**TASK BRIEF**
In the article on the gig economy below, reproduce word for word the passage starting at "Worker Satisfaction" and ending at "to BCG Henderson.".

** EXCERPTED TEXT follows **

The gig economy, also referred to as the freelance economy, provides an alternative to traditional employment, allowing skilled professionals to complete tasks or services through short-term contracts. With this, self-employed individuals can take on multiple clients or projects at once, contributing their skills to a variety of companies. With unemployment skyrocketing due to the recent pandemic, the gig economy has flourished. According to Upwork, ⅓ of the American workforce has turned to freelance amidst COVID-19, contributing $1.2 trillion to the U.S. economy. From Marketing, IT, ride-sharing, and more, the gig economy provides opportunities for people of virtually all professions and skillsets.

Benefits of Gig Economy

Flexibility and Affordability

The gig economy provides flexibility to both workers and businesses, eliminating geographic barriers while allowing employees to pick their projects and weekly hours. According to a study by Edelman Intelligence, flexibility is the main reason people freelance full-time, whereas extra income remains the key driver for part-time freelancers. For businesses, utilizing freelance and contract workers may reduce long-term costs, as these employees do not require an annual salary or benefits. Hiring temporary workers may also save money on training, as companies can hire for a specific skill, instead of a long-term employee who may have to learn on the job.

Worker Satisfaction

Gig workers tend to be more satisfied with their careers compared to full-time employees, as 79% of full-time independent workers claim to be happier working on their own than at a traditional job, as stated in a study by MBO Partners. Key drivers of this satisfaction include working on more meaningful projects, having flexibility, as well as being self-employed, according to BCG Henderson.

Freelancing Difficulties

Inconsistent Income

Unlike full-time positions where employees receive an annual salary, freelancer’s yearly incomes are inconsistent and unpredictable, as they remain dependent on the length of their contracts and the number of gigs they have. Once a project comes to a close, gig workers must search for other opportunities to make up for their pay cut. Due to this financial uncertainty, only 44% of gig workers rely on their work in the freelance economy as their primary source of income, according to Edison Research.

Fewer Protections and Benefits

A downside of the gig economy remains the lack of company benefits and employee protections. Without signing a full-time contract, companies have no obligation to provide contractors and freelancers benefits, leaving them with no safety net if they were suddenly unable to work. Due to this lack of protection, many workers who rely on gigs as their primary source of income end up purchasing their own insurance. However, these plans can be expensive, making them difficult to afford with an unsteady income.

The Future of Freelance

With a study by Mckinsey showing 1 in 6 traditional workers wanting to become a primary independent earner, the future of the gig economy looks promising. By the year 2028, 50.9% of the total U.S. workforce will be freelancers, as forecasted by Statista. As the freelance economy grows, more gig workers are advocating for laws to ensure benefits and protections to freelance and contract employees. Though there are many hurdles to overcome as the market grows, it looks as if the gig economy is here to stay.

** End of EXCERPTED TEXT **
** DATA FOR REVIEW follows **

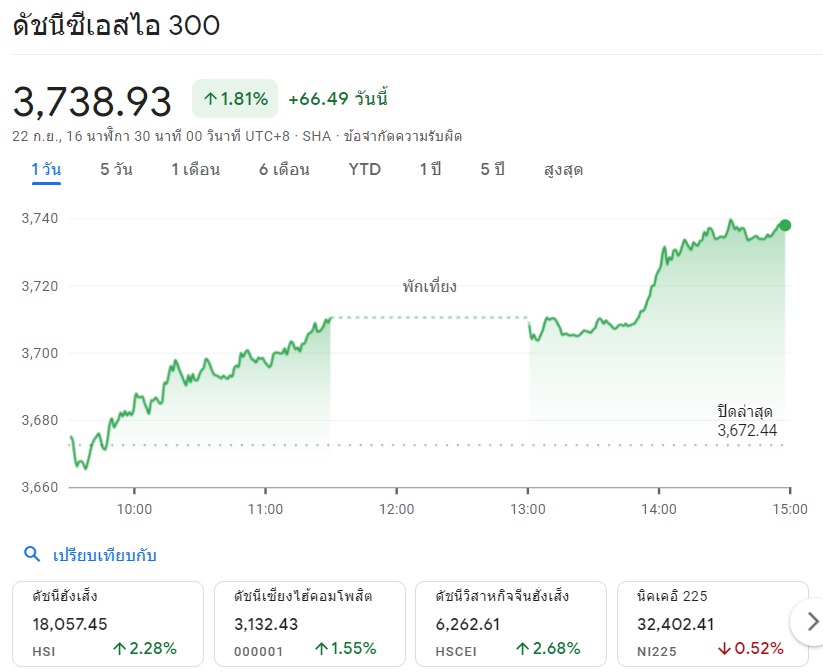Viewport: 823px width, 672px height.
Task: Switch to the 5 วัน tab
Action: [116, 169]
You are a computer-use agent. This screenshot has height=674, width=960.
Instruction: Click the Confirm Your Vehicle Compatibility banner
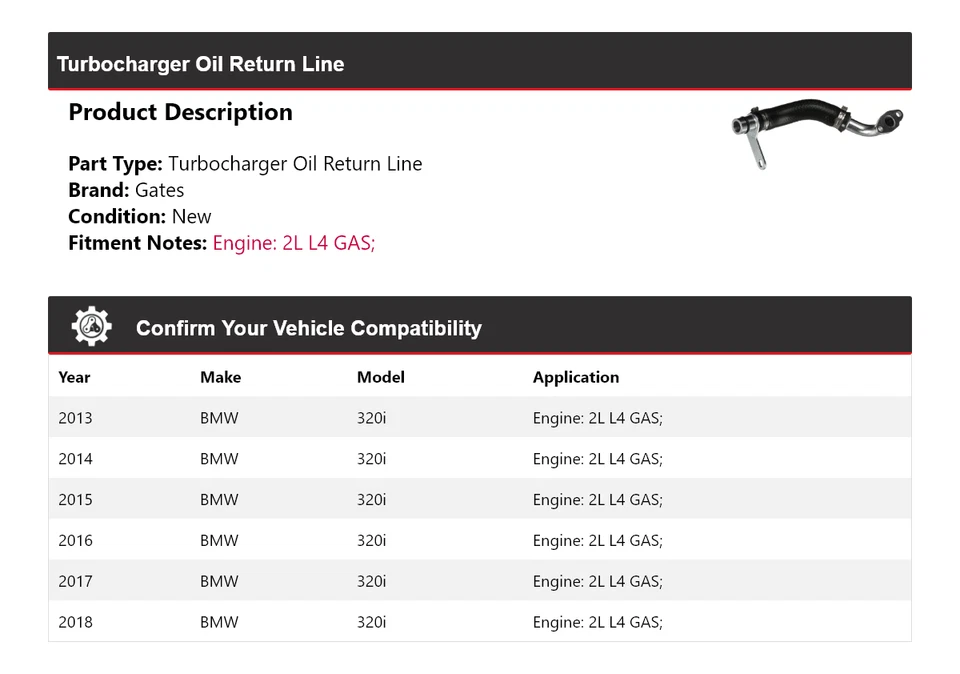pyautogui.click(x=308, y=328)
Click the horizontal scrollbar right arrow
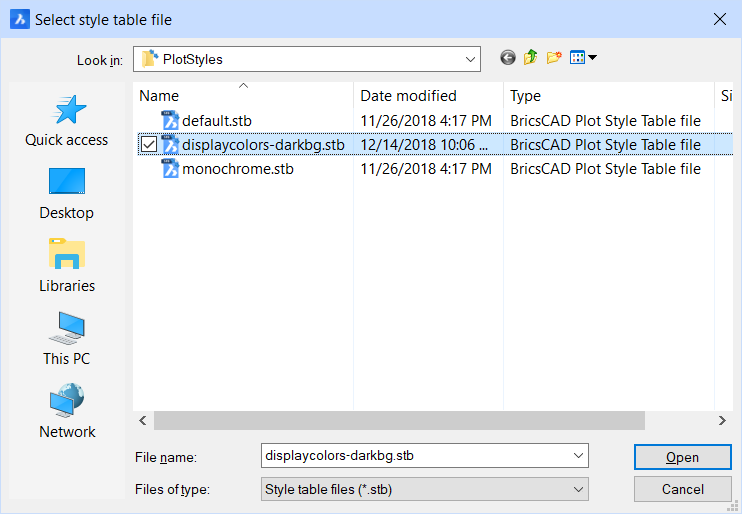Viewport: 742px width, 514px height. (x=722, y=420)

** End of DATA FOR REVIEW **

**SOLUTION FOR THIS TASK**
Worker Satisfaction

Gig workers tend to be more satisfied with their careers compared to full-time employees, as 79% of full-time independent workers claim to be happier working on their own than at a traditional job, as stated in a study by MBO Partners. Key drivers of this satisfaction include working on more meaningful projects, having flexibility, as well as being self-employed, according to BCG Henderson.